Future minimum lease payments under all non-cancelable operating leases as of December 31, 2013, are as follows:
 
Fiscal Year
     
2014
 
$
60,093
 
2015
   
62,169
 
2016
   
64,299
 
2017
   
66,519
 
2018
   
16,770
 
   
$
269,850
 
 
11.   SUBSEQUENT EVENTS
 
The Company has evaluated events and transactions that occurred through March 14, 2014, the date these financial statements were issued, for possible disclosure and recognition in the financial statements.  Except as discussed below, the Company did not have any material subsequent events that impact its financial statements or disclosures.
 
In January 2014 the Company received a notice of cashless stock option exercise in which the holder elected to exercise 133,280 vested options.  The stock options which were exercised had an exercise price of $0.57 per share.  Based upon the Company’s stock price and the cashless exercise formula at the date of exercise, 79,016 shares were issued to the holder.

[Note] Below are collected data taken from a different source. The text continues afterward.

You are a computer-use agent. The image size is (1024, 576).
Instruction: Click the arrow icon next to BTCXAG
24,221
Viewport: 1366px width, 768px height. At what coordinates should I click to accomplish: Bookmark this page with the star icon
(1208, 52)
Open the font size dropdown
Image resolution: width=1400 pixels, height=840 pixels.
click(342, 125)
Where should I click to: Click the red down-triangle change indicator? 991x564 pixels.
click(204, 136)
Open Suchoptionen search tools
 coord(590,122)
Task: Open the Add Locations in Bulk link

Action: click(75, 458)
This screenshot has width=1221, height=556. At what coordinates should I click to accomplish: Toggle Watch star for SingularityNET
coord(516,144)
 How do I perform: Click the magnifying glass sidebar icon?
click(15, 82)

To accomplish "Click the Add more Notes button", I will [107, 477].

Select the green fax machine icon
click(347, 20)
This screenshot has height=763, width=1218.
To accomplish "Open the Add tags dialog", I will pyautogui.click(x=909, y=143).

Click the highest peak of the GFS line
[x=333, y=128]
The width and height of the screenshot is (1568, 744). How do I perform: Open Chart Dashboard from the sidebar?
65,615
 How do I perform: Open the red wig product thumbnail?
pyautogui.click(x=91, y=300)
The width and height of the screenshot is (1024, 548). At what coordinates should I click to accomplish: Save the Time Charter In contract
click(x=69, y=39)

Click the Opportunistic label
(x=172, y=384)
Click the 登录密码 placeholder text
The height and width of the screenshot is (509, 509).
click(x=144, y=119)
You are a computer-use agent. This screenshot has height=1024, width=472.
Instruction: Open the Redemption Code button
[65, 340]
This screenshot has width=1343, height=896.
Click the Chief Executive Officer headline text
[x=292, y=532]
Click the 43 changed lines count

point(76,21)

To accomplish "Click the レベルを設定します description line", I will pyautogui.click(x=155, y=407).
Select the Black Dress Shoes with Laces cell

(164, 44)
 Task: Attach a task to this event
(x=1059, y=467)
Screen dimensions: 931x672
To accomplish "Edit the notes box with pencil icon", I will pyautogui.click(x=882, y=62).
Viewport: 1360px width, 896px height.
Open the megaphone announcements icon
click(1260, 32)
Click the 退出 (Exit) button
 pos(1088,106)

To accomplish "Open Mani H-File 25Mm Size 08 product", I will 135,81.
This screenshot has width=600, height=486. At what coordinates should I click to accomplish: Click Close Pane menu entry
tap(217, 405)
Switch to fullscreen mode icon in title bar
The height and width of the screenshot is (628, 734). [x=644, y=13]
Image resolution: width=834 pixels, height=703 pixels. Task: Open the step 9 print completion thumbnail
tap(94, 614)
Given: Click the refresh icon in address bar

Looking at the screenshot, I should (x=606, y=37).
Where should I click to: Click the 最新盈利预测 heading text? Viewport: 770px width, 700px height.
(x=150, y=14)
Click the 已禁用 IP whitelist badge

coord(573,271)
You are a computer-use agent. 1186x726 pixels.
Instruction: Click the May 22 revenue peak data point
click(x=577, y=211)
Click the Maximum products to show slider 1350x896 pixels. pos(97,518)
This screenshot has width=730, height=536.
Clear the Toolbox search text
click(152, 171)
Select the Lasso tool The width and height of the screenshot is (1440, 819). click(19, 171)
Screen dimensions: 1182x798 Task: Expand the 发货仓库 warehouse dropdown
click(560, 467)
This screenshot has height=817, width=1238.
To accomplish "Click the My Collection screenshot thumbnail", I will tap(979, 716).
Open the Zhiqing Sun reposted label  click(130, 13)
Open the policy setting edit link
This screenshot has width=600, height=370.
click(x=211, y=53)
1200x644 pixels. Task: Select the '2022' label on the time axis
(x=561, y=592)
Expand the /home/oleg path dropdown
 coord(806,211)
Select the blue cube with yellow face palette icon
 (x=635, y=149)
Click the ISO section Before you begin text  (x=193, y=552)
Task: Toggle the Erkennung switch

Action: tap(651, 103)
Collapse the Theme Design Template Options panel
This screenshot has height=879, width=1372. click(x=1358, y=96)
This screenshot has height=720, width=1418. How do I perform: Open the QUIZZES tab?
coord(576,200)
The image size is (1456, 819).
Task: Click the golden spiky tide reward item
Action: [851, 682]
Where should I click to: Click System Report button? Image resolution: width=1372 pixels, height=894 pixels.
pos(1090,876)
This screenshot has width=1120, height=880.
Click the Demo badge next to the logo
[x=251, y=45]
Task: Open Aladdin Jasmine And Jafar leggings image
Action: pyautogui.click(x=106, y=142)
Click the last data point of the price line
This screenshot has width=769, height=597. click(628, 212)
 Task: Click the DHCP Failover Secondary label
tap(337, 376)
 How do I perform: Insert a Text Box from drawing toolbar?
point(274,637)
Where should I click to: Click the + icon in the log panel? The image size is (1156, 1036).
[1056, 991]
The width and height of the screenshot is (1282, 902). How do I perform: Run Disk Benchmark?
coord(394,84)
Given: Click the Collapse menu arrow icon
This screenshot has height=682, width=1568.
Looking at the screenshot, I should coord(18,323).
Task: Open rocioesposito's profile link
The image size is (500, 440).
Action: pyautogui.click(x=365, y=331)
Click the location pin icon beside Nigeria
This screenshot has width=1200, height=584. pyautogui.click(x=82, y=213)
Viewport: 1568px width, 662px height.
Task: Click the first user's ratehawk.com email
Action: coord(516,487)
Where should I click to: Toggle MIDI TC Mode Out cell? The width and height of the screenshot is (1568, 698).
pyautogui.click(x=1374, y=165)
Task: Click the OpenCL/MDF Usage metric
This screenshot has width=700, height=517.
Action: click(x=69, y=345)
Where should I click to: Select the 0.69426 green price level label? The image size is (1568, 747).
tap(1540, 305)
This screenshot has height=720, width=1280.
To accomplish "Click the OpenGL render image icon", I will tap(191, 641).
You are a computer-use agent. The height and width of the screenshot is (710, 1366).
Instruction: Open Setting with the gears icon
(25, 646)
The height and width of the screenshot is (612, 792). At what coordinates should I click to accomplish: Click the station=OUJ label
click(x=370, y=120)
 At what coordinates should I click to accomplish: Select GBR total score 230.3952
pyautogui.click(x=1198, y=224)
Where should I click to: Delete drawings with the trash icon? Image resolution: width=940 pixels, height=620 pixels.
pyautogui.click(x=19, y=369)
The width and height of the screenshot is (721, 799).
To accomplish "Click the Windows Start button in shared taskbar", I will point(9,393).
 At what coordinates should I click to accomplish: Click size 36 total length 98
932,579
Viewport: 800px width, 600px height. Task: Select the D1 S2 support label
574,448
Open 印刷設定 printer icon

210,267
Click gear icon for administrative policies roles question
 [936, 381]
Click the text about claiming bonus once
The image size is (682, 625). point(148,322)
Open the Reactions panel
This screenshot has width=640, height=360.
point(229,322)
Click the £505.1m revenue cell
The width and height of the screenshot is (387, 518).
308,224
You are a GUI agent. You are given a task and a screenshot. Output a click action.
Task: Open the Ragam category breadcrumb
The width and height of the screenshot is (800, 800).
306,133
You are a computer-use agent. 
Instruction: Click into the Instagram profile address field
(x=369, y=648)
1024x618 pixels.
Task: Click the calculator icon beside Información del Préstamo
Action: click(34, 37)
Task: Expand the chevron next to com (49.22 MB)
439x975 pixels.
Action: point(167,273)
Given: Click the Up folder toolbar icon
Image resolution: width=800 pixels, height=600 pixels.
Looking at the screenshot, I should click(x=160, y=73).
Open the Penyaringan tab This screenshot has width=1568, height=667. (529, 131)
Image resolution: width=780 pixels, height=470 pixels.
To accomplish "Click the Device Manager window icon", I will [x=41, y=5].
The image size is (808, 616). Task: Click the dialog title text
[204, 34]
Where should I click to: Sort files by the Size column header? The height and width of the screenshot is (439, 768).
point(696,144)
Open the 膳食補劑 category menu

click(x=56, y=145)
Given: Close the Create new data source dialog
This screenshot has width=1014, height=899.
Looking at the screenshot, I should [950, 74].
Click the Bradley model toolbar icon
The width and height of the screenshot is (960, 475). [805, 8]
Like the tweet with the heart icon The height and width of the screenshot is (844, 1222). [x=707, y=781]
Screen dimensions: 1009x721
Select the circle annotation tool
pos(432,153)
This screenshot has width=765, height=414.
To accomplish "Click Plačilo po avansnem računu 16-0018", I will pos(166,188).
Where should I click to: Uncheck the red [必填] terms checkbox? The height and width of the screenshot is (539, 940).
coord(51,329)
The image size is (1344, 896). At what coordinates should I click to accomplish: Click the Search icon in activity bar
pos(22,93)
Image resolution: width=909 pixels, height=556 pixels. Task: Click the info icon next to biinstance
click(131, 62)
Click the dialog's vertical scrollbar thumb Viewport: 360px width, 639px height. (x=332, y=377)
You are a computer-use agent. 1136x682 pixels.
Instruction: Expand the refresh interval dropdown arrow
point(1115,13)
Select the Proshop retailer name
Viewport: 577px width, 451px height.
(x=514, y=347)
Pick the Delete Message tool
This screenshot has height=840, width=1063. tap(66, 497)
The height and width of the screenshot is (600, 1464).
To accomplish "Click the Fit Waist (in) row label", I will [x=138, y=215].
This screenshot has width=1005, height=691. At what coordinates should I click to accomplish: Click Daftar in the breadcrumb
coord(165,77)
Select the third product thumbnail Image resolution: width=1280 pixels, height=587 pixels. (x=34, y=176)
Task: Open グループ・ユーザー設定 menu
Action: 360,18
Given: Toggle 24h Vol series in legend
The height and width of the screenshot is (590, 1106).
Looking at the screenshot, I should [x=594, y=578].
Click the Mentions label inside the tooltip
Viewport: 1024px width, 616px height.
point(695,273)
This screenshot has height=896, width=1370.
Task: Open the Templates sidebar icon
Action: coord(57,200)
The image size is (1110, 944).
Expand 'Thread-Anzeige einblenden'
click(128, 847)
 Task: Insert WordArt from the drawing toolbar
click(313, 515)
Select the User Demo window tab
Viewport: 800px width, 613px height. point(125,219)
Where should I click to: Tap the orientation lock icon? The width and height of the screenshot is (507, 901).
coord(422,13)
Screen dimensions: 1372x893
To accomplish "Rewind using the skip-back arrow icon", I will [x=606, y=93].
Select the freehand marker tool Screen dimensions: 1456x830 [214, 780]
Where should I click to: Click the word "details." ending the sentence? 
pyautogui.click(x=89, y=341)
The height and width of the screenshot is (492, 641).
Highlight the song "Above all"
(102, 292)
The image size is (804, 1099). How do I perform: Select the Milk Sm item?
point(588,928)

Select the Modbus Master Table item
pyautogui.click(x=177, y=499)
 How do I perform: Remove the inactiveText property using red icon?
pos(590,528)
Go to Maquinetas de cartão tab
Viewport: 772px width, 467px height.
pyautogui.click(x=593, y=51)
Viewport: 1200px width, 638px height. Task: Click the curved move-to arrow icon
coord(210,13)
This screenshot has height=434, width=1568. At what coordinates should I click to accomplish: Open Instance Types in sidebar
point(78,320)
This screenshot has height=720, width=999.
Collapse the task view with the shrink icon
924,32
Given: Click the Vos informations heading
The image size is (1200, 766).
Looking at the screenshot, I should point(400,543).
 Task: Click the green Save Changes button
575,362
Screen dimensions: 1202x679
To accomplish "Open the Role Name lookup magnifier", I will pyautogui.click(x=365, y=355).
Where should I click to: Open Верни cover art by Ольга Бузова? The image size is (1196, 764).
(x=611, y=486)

In January 2014 the Company entered into a consulting agreement to market SUGARDOWN® in the United States. In addition to monthly cash payments, the Company will issue 500,000 shares of its common stock upon achievement of certain agreed upon milestones.
 
In January 2014 the Company entered into an investment banking agreement under which it is required to pay an engagement fee of $25,000 and issue a warrant to purchase 25,000 shares of common stock at an exercise price of $2.00 per share. Additionally, the Company will be required to pay fees subject to completion of certain financing transactions.

During January and February 2014 the Company issued 6,000 shares of its common stock with a fair value of $7,200 in exchange for consulting services rendered during those periods in connection with a consulting agreement.  During February and March 2014, the Company entered into three consulting agreements under which the Company is required to issue consultants monthly cash payments and a total of 300,000 shares of its common stock in exchange for consulting services over a period of one year.

In February 2014 the Board of Directors approved a grant of non-qualified stock options to the independent directors of the Company to purchase an aggregate of 279,000 shares of the Company’s common stock, with the grant to be effective January 1, 2014.  The options were allocated among the directors based on service in, and chairmanship of the Company’s committees and service as lead independent director. The options vest as of December 31, 2014, provided that the directors remain directors on that date and have attended at least 75% of the scheduled meetings of the Board and the committees on which such directors serve during the 2014 calendar year.

In February 2014 the Company granted incentive stock options to members of management and non-management to purchase an aggregate of 700,000 shares of the Company’s common stock at the exercise price of $1.21 per share, of which 350,000 of these options vest immediately.  The remainder vest quarterly over a period of one to two years.  In addition, the Company granted a consultant a non-qualified stock option to purchase up to 50,000 shares of the Company’s common stock at the exercise price of $1.21 per share vesting quarterly over a two year period.
 

 
19F

 
Boston Therapeutics, Inc.
Notes to Financial Statements
For the Years Ended December 31, 2013 and 2012

 
 
 
11.   SUBSEQUENT EVENTS - continued

On March 12, 2014, a complaint against the Company and the Company's CEO, David Platt, was filed in Middlesex Superior Court in Massachusetts by Eliezer Zomer. Mr. Zomer alleges that the Company and Dr. Platt have refused to deliver 400,000 shares of the Company's Common Stock that Mr. Zomer believes are owed to him, and seeks delivery of the shares and damages. The Company and Dr. Platt intend to contest the allegations set forth in the complaint.